Hailing from Barbados, Jeffers left his native island in 1998 to attend Florida International University and pursue music. His talent for writing led him to journalism and would later present itself in songs such as "The Way I Move." The singing amphibian exudes confidence with lines like "Do your do, and I gonna do my do/And if they coincide, then we can ride on through/But if not, just watch as I do my thing/Bet you've never seen a frog that can dance and sing." Although Jeffers began performing as Fitzroy in October 2005, the songs on his debut album, Paradise Low, are a collection of unfinished ditties he wrote over the span of a few years.

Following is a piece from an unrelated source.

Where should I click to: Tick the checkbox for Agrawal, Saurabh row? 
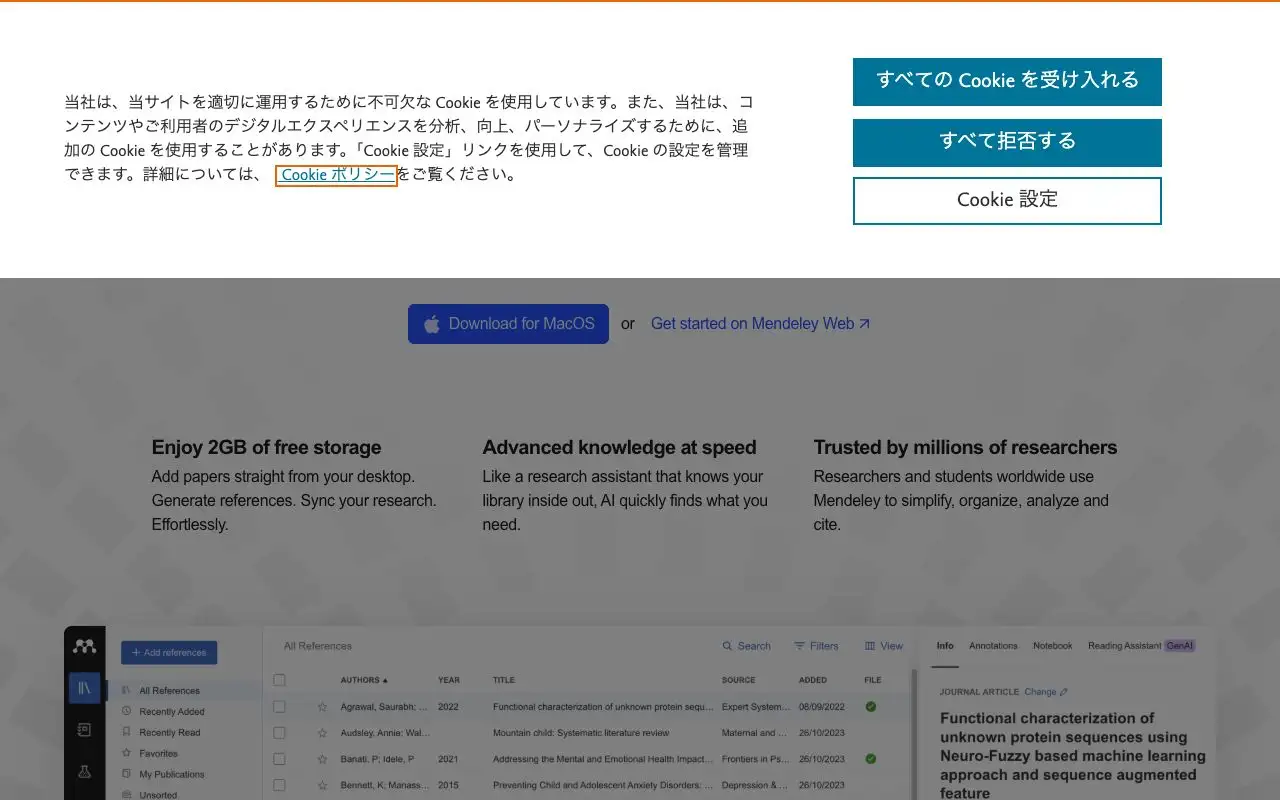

"I guess the songs on this album ... were just bits and pieces of songs that I was working on by myself. It's only last year that I got to a point where I was like, 'Man, if I'm not doing music full out, then I don't really want to be here,'" Jeffers muses. The result is eleven tracks of smooth funk and hip-hop with sonic soundscapes ranging from ethereal to urban, or as Jeffers describes on a MySpace video clip, "beach-folk." Although not a trained musician, Jeffers wrote and recorded the album on a keyboard in his room, with the aid of guitarist Buffalo Brown. Paradise, written during a low point in Jeffers's life, explores universal themes such as love, loss, and growth.

"It's a breakup album, but not just a breakup with a person, but with a place as well. I love Barbados ... there's a quality of life there that I miss tremendously, but at the same time I knew that to pursue my vision, I couldn't do [music] there. So my music on the album was inspired by that. You know when you're in a relationship that isn't taking you anywhere, you have to go and do your own thing. So you love this person, but you know you have to move on, you have to be somewhere else."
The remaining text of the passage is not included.